Wacana perubahan sistem pemilu menjadi tertutup serta penunjukan langsung gubernur oleh pemerintah pusat masih sedang dalam tahap pembahasan yang belum mencapai keputusan final. Anggota Komisi II DPR RI dari Fraksi PKS, Aus Hidayat Nur, menyampaikan pandangannya dalam pertemuan dengan wartawan di Palu, didampingi oleh Ketua DPW PKS Sulteng, Muhammad Wahyudin.

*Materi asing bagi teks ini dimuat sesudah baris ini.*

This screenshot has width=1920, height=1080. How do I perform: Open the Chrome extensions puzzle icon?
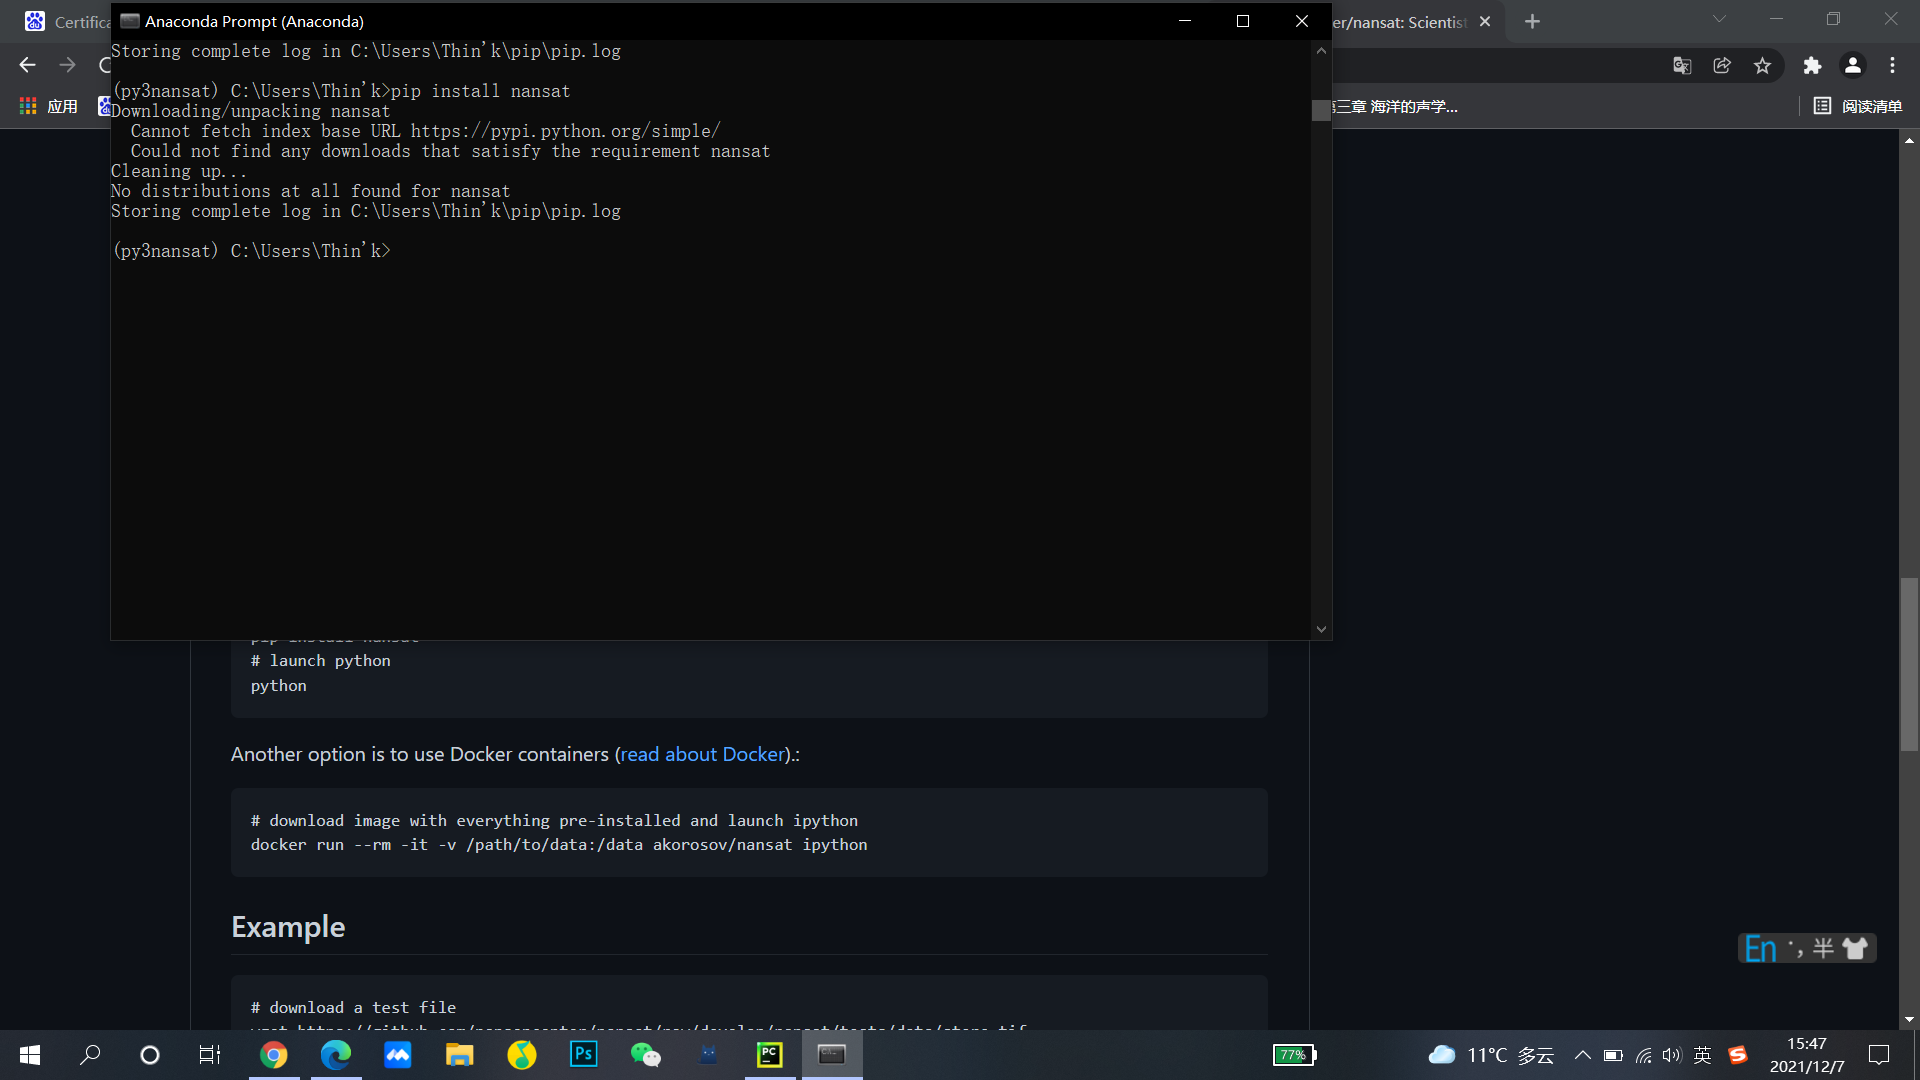(x=1813, y=65)
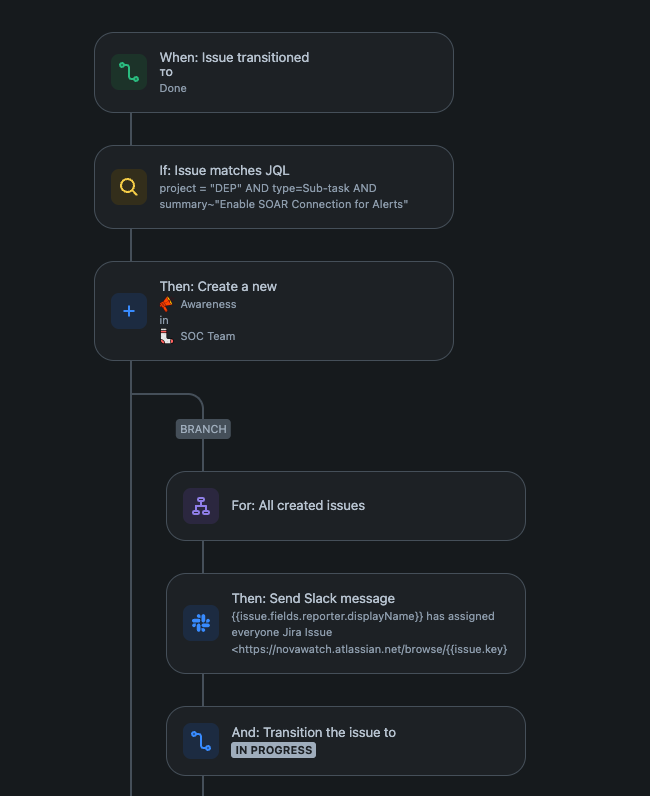Open the If: Issue matches JQL condition

tap(274, 187)
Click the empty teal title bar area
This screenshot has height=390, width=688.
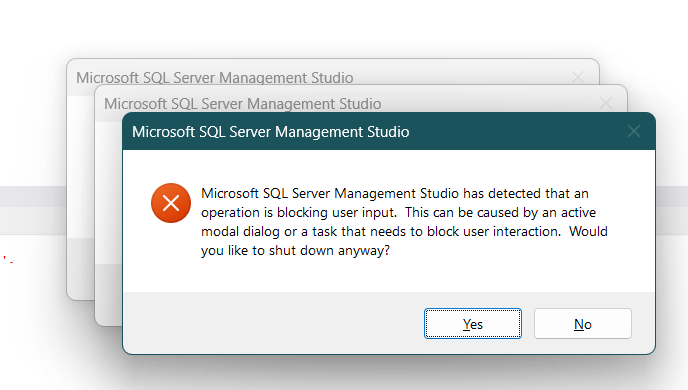click(516, 132)
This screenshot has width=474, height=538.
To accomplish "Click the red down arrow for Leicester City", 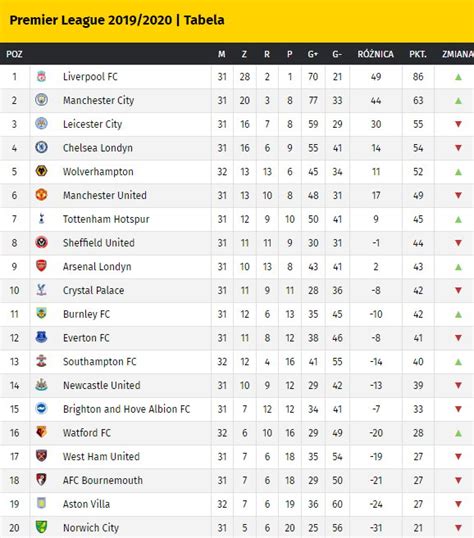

Keputusan mengenai perubahan sistem pemilu ini ditentukan oleh arah kebijakan pemerintah dan hasil pembahasan bersama DPR, yang masih menunggu keputusan akhir dari Presiden.

Dinamika ini tidak lepas dari Putusan Mahkamah Konstitusi (MK) Nomor 55/PUU-XVII/2019 yang memberikan berbagai opsi desain keserentakan pemilu, termasuk kemungkinan pemisahan antara pemilu nasional dan daerah. Penguatan arah ini juga diperkuat oleh Putusan MK Nomor: 114/PUU-XX/2022, yang menekankan pentingnya mempertimbangkan efektivitas sistem presidensial, beban penyelenggara, dan kualitas demokrasi dalam desain pemilu.

Revisi undang-undang pemilu juga mendapatkan dorongan dari berbagai kalangan seperti masyarakat sipil dan akademisi untuk menjadikan rekrutmen calon legislatif berbasis merit, bukan finansial dan patronase. Selain itu, pembahasan revisi undang-undang juga memperhatikan poin strategis seperti akuntabilitas pembiayaan politik, transparansi kampanye, kewajiban penyampaian program berbasis daerah, dan penataan ulang alokasi kursi DPR melalui pendekatan equal population.

Aus juga menyampaikan bahwa tahap rekrutmen penyelenggara pemilu dijadwalkan dimulai pada bulan Juli hingga Agustus tahun ini. Komisi II DPR RI, yang menangani pemerintahan, pertanahan, dan kepemiluan, bekerja sama dengan berbagai lembaga strategis seperti Kementerian Dalam Negeri, BNPB, BKN, Ditjen Dukcapil, KPU, Bawaslu, DKPP, Kementerian ATR/BPN, dan Ombudsman RI.